La librairie spécialisée BD Lib’ accueillait, vendredi 12 mars, le dessinateur et scénariste Nicolas Barral, venu dédicacer son dernier album « Sur un air de Fado ». Parue chez Dargaud, cette BD est un exercice nouveau pour son auteur qui réalise à la fois le scénario et les dessins. 
 
L’histoire se passe à Lisbonne en 1958 sous la dictature de Salazar... Elle met en scène l’itinéraire d’un médecin aisé dont le destin va se trouver bousculé suite à la rencontre d’un garçon très courageux. Cette confrontation va changer la vie du héros, empreinte alors de frivolité et de légèreté. Auteur BD depuis les années 90, Nicolas Barral collabore avec différents scénaristes tels que Christophe Gibelin pour la série « Les ailes de plomb », Pierre Veys avec les albums de « Blake et Mortimer » alias « Philip et Francis » et une adaptation de la série Nestor Burma de Léo Malet. « Sur un air de Fado » est un projet qui aura nécessité une maturation de 10 ans puis une période de réalisation de 3 ans, le temps pour l’auteur de s’imprégner de la ville, de s’alimenter en informations historiques et surtout de se questionner sur la notion d’engagement sous une dictature. « Ma femme est d’origine portugaise, c’est elle qui m’a éclairé sur sa culture » précise Nicolas Barral. « Pour mes enfants, je me suis senti obligé d’étudier leur seconde patrie. Pour cela, je me suis imprégné du livre d’Antonio Tabucchi, « Pereira prétend », qui raconte l’histoire d’un personnage vivant sous la dictature, devant un jour prendre position. Sa lecture m’a profondément marqué et interrogé sur ces 48 années de dictature portugaise.
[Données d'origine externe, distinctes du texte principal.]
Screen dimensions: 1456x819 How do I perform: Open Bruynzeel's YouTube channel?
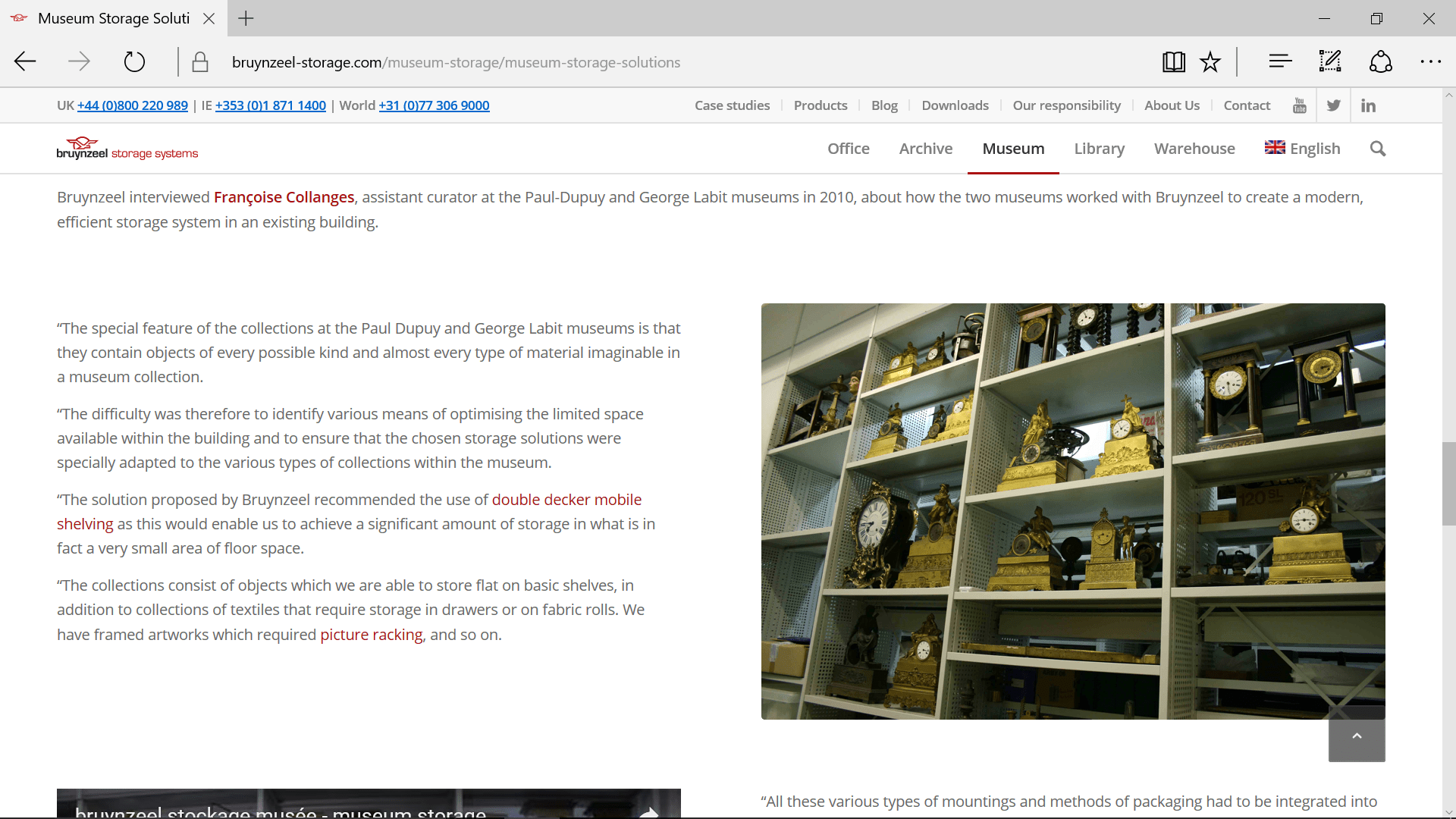[1299, 105]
Cette histoire m’a renvoyé à moi-même, à comment j’aurais réagi si j’avais dû vivre sous une dictature. Je n’aurais pu écrire cet album il y a 15 ans, j’avais besoin de mûrir pour cela, car plus jeune, j’aurais été tenté de juger ». Fruit d’une première collaboration avec sa fille Marie, coloriste de l’album, cette BD prend des allures d’histoire de famille. « Cette collaboration a été l’occasion de redéfinir nos relations, car même à 21 ans, elle reste ma « petite » fille. La couleur qu’elle a donnée à l’histoire lui donne une tonalité, biais par lequel on accède à l’émotionnel ». Suivant une trame historique véridique, cet album a eu la vertu de libérer la parole de la communauté portugaise sur ce passé douloureux. « Mais tout un chacun peut s’interroger sur la notion d’engagement dans une société où le populisme gratte à la porte ». Conçu pour être unique, l’album pourrait cependant trouver une suite. « Je ne me suis pas détaché de mes personnages qui continuent à vivre en moi ».